Por lo general, las oficinas están adecuadas para que, desde el momento en que uno llega, se quiere ir. En cambio de esta no quiero salir. La desventaja es que odio hacer oficio y no permanece tan reluciente como quisiera, producto de mi animadversión y poco talento para llevar a cabo dicha actividad. 

Ya no me preocupo si, en el trabajo, debo cubrir varios eventos simultáneamente. No es necesario salir corriendo de un lado otro y llegar sudado, estresado y afanado. Solo hay que hacer click en otra ventana y el problema queda resuelto. Canto y bailo cuando quiero sin que nadie juzgue mi voz, ni mis pasos ochenteros. 

Aunque al principio era reacia al uso del tapabocas, porque, además de parecerme antiestético, me sentía ahogada detrás de ese pedazo de tela que se asemeja a un bozal, me quedó gustando.

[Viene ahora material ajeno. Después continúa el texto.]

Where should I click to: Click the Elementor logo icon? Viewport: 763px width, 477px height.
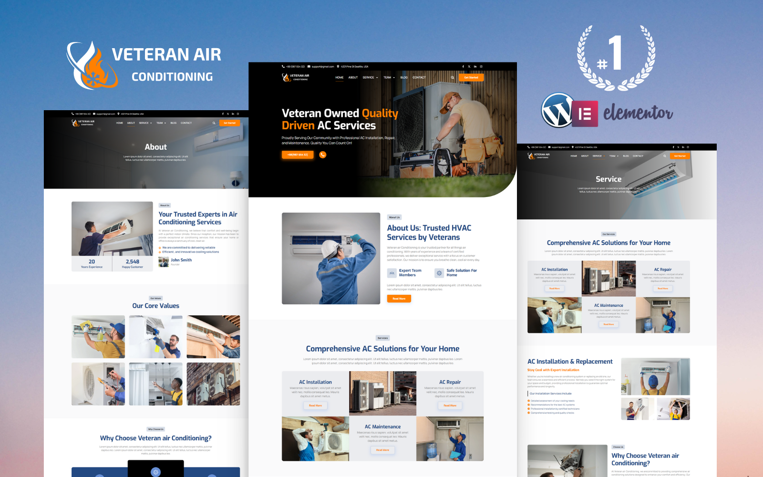coord(585,114)
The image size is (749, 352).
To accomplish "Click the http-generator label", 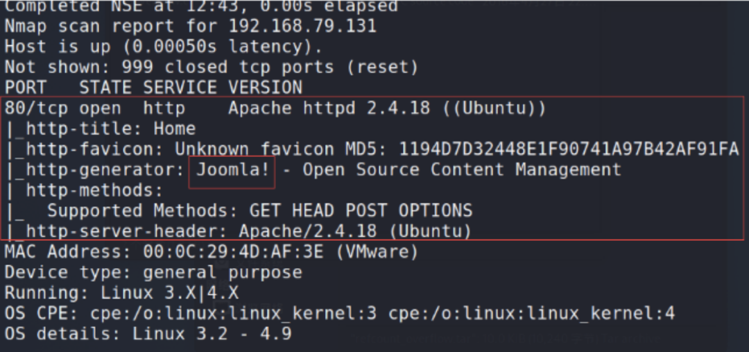I will coord(105,170).
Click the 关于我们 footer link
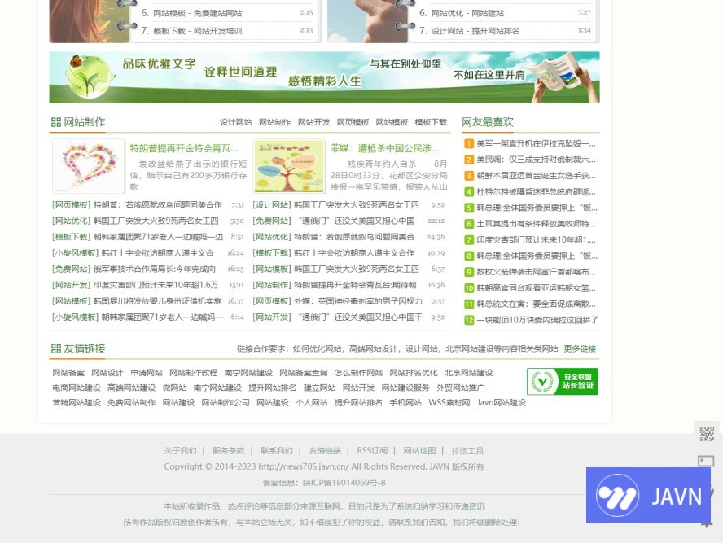Screen dimensions: 723x543 [x=180, y=451]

Puedo hablar y cantar, mientras camino en la calle, sin que nadie me escuche, y ya no corro el riesgo de ser salpicada por el protagonista de una historia que, al narrarla, de la emoción, baña a sus interlocutores. 

No vivir un caos diario en la calle me hace feliz. Pero realmente no sé si estoy feliz o mi salud mental se perjudicó más por cuenta de esta prolongada cuarentena. Es muy posible que así sea. Si bien esta coyuntura me generó una conciencia de los virus, de la que adolecí siempre, soplar las velas en un ponqué quedó descartado totalmente de mi vida, así como organizar una reunión con muchas personas y poner una tabla de quesos, maní o pasabocas para compartir. 

Otra práctica erradicada definitivamente es el famoso “mugre que no mata, engorda” porque ahora puedo constatar que el mugre sí mata y también engorda. Volver a socializar me costará mucho trabajo ya que prestaré más atención a cada movimiento que el prójimo haga en detrimento del ambiente que compartimos y pasará, a un segundo plano, el tema de la conversación. ¡Cosas de la pandemia!